It is easy to understand that the humane spirit Crooks had infused into Poor Law administration, and the fact of his having made the State recognise a duty to the unemployed, was not acceptable to the old order of Poor Law administrators, nor to some of the officials of the Local Government Board.
When Crooks entered upon Poor Law work he found it bound hand and foot by red tape. The men elected by the people did not rule at all. They were little more than the servants of paid officials, whether in the person of Bumble in the workhouse or of Bumble at the Local Government Board.
We have seen how he fought against Bumble administration, and how successive Presidents of the Local Government Board lent him their support. Mr. Ritchie, at the request of Poplar, reduced the qualification for Guardians. Sir Henry Fowler abolished it, and, again at Poplar's request, deprived workhouse masters of the power to refuse admission to Guardians. Mr. Henry Chaplin ordered "workhouse comforts" and "adequate out-relief." Mr. Walter Long improved the dietary scale and formed the Central Unemployed Committee. Mr. Gerald Balfour passed the Unemployed Act.
All these reforms were more or less unwelcome to Bumbledom. One can understand how impatiently those who stood for the old harsh order of things waited for an opportunity to break into revolt. Their opportunity came in June, 1906, at the Local Government Board Inquiry into Poplar's Poor Law administration.
Crooks, who was still Chairman, courted the fullest and most open investigation. Directly he heard that the Poplar Municipal Alliance was making charges against the Guardians to the Local Government Board, he appealed for a public Inquiry.
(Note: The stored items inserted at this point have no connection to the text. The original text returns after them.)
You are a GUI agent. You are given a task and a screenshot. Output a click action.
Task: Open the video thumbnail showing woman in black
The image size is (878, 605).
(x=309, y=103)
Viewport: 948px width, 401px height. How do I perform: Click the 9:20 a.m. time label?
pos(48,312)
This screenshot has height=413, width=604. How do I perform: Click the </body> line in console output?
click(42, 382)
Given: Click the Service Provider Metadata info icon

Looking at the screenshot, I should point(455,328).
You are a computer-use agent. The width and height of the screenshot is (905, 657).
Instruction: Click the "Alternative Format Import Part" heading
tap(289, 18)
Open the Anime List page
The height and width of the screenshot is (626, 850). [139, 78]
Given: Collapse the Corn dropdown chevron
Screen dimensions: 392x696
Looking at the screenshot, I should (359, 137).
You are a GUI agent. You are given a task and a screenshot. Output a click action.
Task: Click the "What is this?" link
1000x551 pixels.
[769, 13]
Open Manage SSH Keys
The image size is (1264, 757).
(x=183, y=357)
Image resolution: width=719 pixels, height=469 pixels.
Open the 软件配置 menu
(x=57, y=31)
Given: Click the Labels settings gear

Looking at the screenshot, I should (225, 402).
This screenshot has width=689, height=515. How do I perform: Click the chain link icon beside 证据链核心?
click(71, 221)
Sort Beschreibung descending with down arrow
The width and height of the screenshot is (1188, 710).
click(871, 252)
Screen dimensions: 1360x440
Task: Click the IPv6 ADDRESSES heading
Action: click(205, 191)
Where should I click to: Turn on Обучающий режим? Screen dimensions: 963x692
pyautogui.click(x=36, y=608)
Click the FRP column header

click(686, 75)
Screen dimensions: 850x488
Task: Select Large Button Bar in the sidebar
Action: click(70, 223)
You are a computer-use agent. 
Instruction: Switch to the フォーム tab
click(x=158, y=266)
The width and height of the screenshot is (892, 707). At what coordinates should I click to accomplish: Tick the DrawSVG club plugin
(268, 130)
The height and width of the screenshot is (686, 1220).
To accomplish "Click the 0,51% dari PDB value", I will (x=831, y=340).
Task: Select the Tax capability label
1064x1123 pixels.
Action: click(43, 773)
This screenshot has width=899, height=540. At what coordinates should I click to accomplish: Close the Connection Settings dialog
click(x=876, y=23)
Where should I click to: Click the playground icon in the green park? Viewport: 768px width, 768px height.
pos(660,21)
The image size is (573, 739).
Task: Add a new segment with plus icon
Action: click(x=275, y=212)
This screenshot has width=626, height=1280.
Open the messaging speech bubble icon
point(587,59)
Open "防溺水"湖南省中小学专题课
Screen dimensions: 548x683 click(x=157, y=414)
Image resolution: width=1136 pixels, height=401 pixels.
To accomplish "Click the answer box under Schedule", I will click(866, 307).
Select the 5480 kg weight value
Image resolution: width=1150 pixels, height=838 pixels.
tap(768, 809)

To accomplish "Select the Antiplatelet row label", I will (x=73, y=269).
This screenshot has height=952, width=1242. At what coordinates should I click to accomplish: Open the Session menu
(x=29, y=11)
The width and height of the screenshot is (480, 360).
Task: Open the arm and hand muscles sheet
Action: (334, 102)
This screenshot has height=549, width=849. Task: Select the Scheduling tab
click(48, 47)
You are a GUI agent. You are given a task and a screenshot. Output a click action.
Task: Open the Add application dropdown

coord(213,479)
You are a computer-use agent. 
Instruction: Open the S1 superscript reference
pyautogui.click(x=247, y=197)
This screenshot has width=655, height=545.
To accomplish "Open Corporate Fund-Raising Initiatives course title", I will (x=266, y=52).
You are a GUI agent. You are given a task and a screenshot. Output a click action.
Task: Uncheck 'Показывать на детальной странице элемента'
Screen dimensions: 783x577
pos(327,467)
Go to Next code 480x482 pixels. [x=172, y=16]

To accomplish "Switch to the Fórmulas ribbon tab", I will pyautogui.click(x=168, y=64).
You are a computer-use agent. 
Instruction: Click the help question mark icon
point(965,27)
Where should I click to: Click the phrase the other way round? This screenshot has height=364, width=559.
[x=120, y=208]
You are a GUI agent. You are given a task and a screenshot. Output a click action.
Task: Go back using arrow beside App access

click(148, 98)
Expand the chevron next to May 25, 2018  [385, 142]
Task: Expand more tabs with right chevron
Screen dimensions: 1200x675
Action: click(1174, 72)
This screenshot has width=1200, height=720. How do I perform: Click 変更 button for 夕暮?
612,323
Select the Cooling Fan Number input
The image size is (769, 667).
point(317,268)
On the opening day of the public Inquiry at Poplar Crooks and his colleague George Lansbury felt it to be their duty to protest against its being conducted by an Inspector who, they alleged, had his verdict in his pocket. They wished to make no reflection upon the Inspector's personal integrity, but they declared then and afterwards that it appeared to them to be "quite unjust to appoint so extreme an opponent of their policy to conduct the inquiry."
For fifteen out of the twenty days that the inquiry lasted the Inspector allowed the Municipal Alliance practically to direct the proceedings. They did their best to discredit Crooks's Poor Law policy on account of the malpractices of some of his colleagues, of which, up to then, owing to the pressure of his other public duties, he had been ignorant.
The Inspector, whose knowledge might have taught him how far from true many of the innuendoes were, made no attempt to stop them. He appeared to think it quite right to allow statements to go forth to the public that paupers were being fed on all kinds of delicacies, and that serviettes, pocket handkerchiefs, and outfits for girls going to service were for the use of the ordinary inmates of the workhouse.
The public did not know at the time that the "Linen Collars for Workhouse Inmates," blazoned forth in the Press as an example of Poplar's extravagance, were simply what were supplied to the boys in the school, that they too, like the girls, might go out into the world no longer branded, but self-respecting.
All through the Inquiry the public was given to understand that Poplar was an example of what happens under Labour administration. Since the two most prominent Guardians, Crooks and Lansbury, were known everywhere as Labour leaders, the whole Board was wrongly supposed to consist of their followers. In reality, out of a Board of twenty-four members only ten were Labour representatives, and not half of these Socialists. The majority of the Guardians were Conservatives and Liberals.